Metal is conventionally taken to mean a metallic element in its 0 oxidation state, such as alkali metals, alkaline-earth metals (for example, Mg), transition metals (for example, Ni, Ti, Cu, Co and Fe), poor metals (for example, Al, Ga, In, Sn, Tl, Pb and Bi), non metallic elements (for example, Si, Ge). In particular, it may be nickel and titanium at 0 oxidation state. Metallic alloy is taken to mean an association of two or more of the aforementioned metals.


The detection of the chemical element by said metal or metallic alloy may take place through reaction of said chemical element with said metal or metallic alloy bringing about a change of colour of the latter, for example by oxidation-reduction reaction. Thus, for example, when the fabric comprises metallic iron, the latter in the presence of a chemical substance is able to oxidise the iron into ferric ions (as it happens, the substance that it is wished to detect) and is going to change colour (passage from a grey colour to a rust colour) thereby attesting to the presence of said substance.


The metal or metallic alloy present in the aforementioned fabric and able to ensure the detection of a given chemical substance may be in one or more of the following forms:

    • metallic yarns comprising one or more metallic filaments constituted of said aforementioned metal or metallic alloy and probably one or more metallic filaments constituted of another metal or metallic alloy;
    • metallic or non metallic yarns coated with a layer of aforementioned said metal or metallic alloy, said yarns being able to be obtained by evaporation or cathodic sputtering of said metal or metallic alloy on the aforementioned non metallic or metallic yarns;
    • yarns, comprising both one or more metallic filaments constituted of said metal or metallic alloy and one or more non metallic filaments (for example, one or more metallic filaments constituted of said metal twisted with one or more non metallic filaments).
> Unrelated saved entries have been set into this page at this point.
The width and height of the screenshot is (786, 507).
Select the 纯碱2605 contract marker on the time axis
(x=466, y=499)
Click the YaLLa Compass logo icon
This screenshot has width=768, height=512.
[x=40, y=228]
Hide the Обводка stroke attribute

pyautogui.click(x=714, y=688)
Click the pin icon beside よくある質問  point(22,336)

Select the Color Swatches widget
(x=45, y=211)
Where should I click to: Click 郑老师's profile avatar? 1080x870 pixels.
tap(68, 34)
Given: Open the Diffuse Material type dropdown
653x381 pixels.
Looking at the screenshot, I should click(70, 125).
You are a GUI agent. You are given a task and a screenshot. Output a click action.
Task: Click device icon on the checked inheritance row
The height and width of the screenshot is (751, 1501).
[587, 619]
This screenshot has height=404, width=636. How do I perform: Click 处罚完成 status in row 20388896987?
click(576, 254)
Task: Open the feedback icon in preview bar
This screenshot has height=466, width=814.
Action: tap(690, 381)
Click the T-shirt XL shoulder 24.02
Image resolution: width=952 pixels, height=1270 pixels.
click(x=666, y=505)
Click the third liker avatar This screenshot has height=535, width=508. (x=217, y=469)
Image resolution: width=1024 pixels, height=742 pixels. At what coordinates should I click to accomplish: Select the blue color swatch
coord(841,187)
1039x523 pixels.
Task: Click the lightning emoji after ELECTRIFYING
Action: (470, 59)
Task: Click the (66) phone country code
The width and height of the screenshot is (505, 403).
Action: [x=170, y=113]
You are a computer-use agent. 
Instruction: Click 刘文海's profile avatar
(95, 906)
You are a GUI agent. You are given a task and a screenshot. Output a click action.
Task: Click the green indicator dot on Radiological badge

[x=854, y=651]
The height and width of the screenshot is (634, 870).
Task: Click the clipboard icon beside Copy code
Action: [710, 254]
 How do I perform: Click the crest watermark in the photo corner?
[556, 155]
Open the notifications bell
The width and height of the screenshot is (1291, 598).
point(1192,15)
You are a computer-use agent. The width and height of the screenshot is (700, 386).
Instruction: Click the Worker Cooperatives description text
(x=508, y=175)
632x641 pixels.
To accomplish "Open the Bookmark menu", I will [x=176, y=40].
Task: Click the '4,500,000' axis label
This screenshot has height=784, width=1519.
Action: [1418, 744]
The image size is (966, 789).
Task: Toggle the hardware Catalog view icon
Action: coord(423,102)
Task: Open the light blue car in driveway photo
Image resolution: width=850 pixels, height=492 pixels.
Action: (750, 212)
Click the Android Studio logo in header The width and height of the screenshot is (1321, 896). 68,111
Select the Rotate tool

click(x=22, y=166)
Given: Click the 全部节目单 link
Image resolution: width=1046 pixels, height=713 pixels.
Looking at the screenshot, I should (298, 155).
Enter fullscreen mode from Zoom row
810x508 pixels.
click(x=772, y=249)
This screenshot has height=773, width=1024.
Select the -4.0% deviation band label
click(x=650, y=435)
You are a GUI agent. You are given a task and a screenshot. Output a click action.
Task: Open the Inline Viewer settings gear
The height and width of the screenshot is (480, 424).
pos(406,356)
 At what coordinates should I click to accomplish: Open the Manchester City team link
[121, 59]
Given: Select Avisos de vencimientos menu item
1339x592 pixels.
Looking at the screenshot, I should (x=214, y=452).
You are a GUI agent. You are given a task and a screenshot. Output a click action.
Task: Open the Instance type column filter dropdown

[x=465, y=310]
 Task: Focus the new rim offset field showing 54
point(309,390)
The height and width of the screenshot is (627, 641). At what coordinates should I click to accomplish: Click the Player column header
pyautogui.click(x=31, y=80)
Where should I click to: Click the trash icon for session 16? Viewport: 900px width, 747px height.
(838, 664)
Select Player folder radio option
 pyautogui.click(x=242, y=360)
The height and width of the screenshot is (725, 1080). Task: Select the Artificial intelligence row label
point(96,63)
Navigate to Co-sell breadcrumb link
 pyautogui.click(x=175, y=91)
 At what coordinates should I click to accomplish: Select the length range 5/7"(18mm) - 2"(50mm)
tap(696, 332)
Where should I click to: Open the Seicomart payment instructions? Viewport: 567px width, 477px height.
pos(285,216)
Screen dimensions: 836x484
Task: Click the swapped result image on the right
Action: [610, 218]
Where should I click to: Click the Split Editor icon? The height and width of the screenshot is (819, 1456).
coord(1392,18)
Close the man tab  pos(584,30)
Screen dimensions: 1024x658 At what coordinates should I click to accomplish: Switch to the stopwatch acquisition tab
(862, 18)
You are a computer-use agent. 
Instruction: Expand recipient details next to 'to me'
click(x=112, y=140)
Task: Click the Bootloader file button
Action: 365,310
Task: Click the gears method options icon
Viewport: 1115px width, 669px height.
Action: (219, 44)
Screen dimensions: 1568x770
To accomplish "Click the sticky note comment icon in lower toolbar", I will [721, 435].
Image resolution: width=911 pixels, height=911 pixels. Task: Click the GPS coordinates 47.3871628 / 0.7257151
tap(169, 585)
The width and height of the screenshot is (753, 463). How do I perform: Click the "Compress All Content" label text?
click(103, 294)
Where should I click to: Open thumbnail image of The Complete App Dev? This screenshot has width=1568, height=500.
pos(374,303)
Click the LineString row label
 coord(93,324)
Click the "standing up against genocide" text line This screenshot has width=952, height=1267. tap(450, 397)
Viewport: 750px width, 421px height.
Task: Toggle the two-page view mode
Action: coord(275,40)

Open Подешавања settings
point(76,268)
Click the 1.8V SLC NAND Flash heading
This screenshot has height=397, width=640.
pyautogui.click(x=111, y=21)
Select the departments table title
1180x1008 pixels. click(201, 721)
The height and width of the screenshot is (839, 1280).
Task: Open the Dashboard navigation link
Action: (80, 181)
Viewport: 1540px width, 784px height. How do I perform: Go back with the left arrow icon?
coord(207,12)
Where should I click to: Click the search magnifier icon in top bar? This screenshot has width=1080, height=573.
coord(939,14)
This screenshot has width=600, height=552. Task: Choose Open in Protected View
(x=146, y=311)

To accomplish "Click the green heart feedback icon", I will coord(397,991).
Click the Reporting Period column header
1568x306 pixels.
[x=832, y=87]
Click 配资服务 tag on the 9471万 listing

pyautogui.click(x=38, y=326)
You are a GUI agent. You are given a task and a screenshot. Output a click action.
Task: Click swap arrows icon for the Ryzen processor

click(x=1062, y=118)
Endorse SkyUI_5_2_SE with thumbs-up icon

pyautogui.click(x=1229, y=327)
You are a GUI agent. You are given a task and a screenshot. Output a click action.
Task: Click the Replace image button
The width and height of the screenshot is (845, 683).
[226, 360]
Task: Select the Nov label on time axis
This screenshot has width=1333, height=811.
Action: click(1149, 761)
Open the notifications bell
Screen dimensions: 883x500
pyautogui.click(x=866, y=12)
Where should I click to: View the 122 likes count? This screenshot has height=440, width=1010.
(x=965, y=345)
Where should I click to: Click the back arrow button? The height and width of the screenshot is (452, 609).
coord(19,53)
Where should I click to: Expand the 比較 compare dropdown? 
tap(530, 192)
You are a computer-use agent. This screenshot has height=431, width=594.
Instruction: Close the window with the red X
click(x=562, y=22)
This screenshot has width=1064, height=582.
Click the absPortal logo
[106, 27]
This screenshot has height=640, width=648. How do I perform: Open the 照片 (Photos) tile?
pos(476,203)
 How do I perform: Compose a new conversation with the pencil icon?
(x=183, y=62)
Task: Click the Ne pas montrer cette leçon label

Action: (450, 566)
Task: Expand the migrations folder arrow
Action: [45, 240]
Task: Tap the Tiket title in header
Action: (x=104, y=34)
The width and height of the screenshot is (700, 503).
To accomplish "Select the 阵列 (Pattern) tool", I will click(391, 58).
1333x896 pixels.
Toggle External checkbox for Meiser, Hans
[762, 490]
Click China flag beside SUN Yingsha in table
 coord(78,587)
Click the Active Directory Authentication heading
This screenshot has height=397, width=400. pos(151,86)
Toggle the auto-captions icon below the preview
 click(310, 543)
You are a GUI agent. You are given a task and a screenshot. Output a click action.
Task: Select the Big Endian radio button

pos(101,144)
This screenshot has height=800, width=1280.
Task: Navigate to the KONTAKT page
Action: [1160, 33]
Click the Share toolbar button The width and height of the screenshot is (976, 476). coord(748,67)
The metal or metallic alloy may also be present in the form of a ribbon constituted of said metal or metallic alloy or a ribbon (for example, a ribbon made of polyamide) coated with a layer of said metal or metallic alloy.


The fabric comprising the metal may further comprise non metallic yarns and/or metallic yarns constituted of a metal or metallic alloy not capable of detecting the presence of the desired chemical substance.


The chemical substances capable of being detected by fabrics comprising the metal or a metallic alloy used according to the invention may be of various types.


They may be basic substances, acid substances or instead metallic elements existing probably in the form of oxides or halides.


Thus, by way of examples of metallic elements, iron, which can exist, in solution, in the form of iron halide, such as iron chloride FeCl3, may be cited. This substance may be detected by being placed in contact with a fabric comprising aluminium and/or copper.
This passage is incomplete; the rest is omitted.